Il ’68. Politica e speranze, amori e ciclostile. La sincerità impastata di teatro.
Domenica scorsa a Foggia, presso il Teatro del Fuoco, ho visto lo spettacolo “E sarà domani”. La storia di persone che, in una stazione, per un ritardo del treno, sono costrette a stare insieme per un po’. All’inizio diffidenza, parole taglienti… poi dialogano, si confessano. Soprattutto Claudio, l’avvocato, chiuso a ogni comprensione per gli altri, in un ruolo duro e ostile, che man mano si apre, si scioglie… e cambia.
Al termine dello spettacolo un amico mi dice che il figlio stava organizzando una discussione – spettacolo sul ’68. Lui gli dava una mano, aveva raccolto articoli, testimonianze, canzoni, il maggio francese, Pasolini. “Avevo dimenticato le contrapposizioni, le illusioni di quegli anni, il linguaggio… Tanti racconti veri, sinceri. Tanti sogni e visioni del mondo… esperienze non concluse, come parti teatrali abbozzate… E pensare che poi in pochi anni le vite di molti hanno avuto svolgimenti differenti, anche tragici! E’ bello che gli studenti, su questo argomento, si confrontino tra loro, provino a discutere per davvero. Senza miti e senza nostalgia. Quella lasciamola agli altri”.
Ho pensato molto a queste parole. Soprattutto alla parola sincerità. La generazione del ’68 si contrappone ai padri (ipocriti borghesi) in nome della sincerità. Mi sono sempre chiesto, però, se non fosse anche questa una maschera, una nuova omologazione, un nuovo conformismo, come diceva Pasolini.
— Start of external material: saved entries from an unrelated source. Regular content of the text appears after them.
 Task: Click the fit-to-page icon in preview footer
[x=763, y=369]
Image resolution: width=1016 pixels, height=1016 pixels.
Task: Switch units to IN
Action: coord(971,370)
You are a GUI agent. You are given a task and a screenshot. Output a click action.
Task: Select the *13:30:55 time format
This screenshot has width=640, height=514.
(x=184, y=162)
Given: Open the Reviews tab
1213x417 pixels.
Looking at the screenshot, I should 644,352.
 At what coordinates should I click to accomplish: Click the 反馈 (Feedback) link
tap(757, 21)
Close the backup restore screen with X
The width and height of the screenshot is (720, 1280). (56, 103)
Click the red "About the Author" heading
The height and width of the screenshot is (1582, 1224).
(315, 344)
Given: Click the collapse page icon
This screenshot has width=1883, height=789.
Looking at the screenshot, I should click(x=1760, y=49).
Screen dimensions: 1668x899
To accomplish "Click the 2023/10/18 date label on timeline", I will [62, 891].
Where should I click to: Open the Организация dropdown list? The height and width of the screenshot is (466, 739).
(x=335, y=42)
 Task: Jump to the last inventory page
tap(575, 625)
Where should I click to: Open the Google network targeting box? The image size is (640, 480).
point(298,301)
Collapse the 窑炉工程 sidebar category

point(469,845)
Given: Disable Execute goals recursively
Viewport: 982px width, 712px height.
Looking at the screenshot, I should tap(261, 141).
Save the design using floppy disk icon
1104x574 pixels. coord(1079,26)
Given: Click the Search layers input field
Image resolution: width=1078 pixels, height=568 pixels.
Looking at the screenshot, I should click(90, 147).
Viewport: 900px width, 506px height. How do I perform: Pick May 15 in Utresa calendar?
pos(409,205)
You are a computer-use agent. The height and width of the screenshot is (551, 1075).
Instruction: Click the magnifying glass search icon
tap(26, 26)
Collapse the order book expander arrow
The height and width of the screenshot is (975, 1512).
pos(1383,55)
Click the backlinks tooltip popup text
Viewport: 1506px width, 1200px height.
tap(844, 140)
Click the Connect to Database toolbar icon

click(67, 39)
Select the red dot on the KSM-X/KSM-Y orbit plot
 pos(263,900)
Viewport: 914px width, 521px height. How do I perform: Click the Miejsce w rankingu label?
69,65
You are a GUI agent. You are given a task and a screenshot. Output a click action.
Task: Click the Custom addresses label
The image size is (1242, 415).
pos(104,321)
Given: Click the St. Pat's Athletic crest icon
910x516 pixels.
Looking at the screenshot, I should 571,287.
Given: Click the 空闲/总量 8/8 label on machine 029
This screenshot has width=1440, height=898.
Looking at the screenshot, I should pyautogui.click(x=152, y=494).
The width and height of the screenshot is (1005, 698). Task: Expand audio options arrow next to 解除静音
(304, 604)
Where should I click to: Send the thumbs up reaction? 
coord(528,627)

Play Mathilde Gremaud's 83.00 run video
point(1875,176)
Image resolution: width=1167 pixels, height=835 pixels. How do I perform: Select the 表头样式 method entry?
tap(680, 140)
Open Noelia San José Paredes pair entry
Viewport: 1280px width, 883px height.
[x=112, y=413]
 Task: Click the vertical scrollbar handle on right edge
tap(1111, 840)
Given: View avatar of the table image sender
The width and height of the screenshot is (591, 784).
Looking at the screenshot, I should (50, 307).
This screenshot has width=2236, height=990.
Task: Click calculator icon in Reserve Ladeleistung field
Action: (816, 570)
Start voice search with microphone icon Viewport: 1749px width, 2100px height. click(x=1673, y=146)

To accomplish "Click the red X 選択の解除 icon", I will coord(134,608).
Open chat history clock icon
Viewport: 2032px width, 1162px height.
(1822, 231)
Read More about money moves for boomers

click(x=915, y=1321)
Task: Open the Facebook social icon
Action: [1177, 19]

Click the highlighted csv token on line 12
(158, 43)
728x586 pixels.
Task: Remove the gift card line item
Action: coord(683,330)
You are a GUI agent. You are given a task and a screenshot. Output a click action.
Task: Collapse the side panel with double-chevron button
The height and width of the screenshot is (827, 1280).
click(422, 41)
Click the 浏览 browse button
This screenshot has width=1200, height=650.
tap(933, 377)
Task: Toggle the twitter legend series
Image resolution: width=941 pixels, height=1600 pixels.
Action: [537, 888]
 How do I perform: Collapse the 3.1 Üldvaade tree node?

Il racconto più sincero su quella generazione è di Clara Sereni, morta nell’estate di quest’anno. Racconta dieci anni, dal 1968 al 1977. “Via Ripetta 155″ è il titolo di questo suo ultimo libro, scritto a distanza di cinquant’anni. E’ in quella via che va ad abitare dopo aver lasciato la casa dei genitori, ed è là che prova l’ebrezza dell’autonomia, della libertà. “Non mi importava del freddo, della fame. Ero felice. Il futuro era un cantiere aperto. Molte e grandi cose da fare”. Là dormiva chi arrivava, “ci si mischiava, si condivideva“, vi era la sensazione di essere “nel grande fiume della storia”, e che niente potesse andare storto… Poi le delusioni, la solitudine, la testardaggine a stare insieme senza allegria, le famiglie aperte e l’amore, quello vero “che ti torce le budella”, scoprire la gelosia, le paure, le sofferenze di scelte dettate dall’obbligo di stare nel gruppo, di essere anticonformisti. E il tentativo di suicidio. “Non ho mai rimpianto i miei vent’anni, comunque difficili: la nostalgia è sempre soltanto per quel noi, spentosi via via e divenuto isolamento, ognuno per sé e nessun Dio per tutti“.
Clara Sereni prende le distanze da “quel sogno infantile di cambiare il mondo“. Ha un figlio disabile e si impegna nella politica e nella creazione di spazi per le persone disabili. “Per me il mondo cambia con Matteo … Accendere un fiammifero è meglio che incazzarsi con il buio. Radicandosi su quanto esiste qui e oggi si possono mettere insieme le speranze, darsi un respiro, una passione agganciata al domani“. Ma molti rimasero per strada. Come G. R. studente di Monte S. Angelo. Uno dei migliori. Magro, silenzioso, non rideva mai. Dentro, la ferita del padre, partito per la Germania, e non più tornato. Si laureò in ingegneria prima del tempo. Un lavoro importante in un grosso Ente pubblico, in giro per il mondo. Poi si licenziò, tornò, insegnò a Manfredonia. Con i “compagni” mise insieme “una comune”. Improvvisamente si trasferì a Milano. Dopo qualche mese, a meno di trent’anni, si uccide. Un’amica mi disse: “Qui è stato derubato di tutto, anche degli ideali e delle speranze“.
La sincerità va seguita senza fanatismi e senza dimenticare il nostro “cuore di tenebra”. C’è anche un’altra parola: autenticità. Pure questa è impastata di teatro. Bisogna scegliersi bene il ruolo. Con l’accortezza di preservare l’individualità critica e di non vivere solo nelle opinioni altrui; di conservare sempre “un mondo magico in testa” e non aver paura a cambiare ruolo, come Claudio, l’avvocato.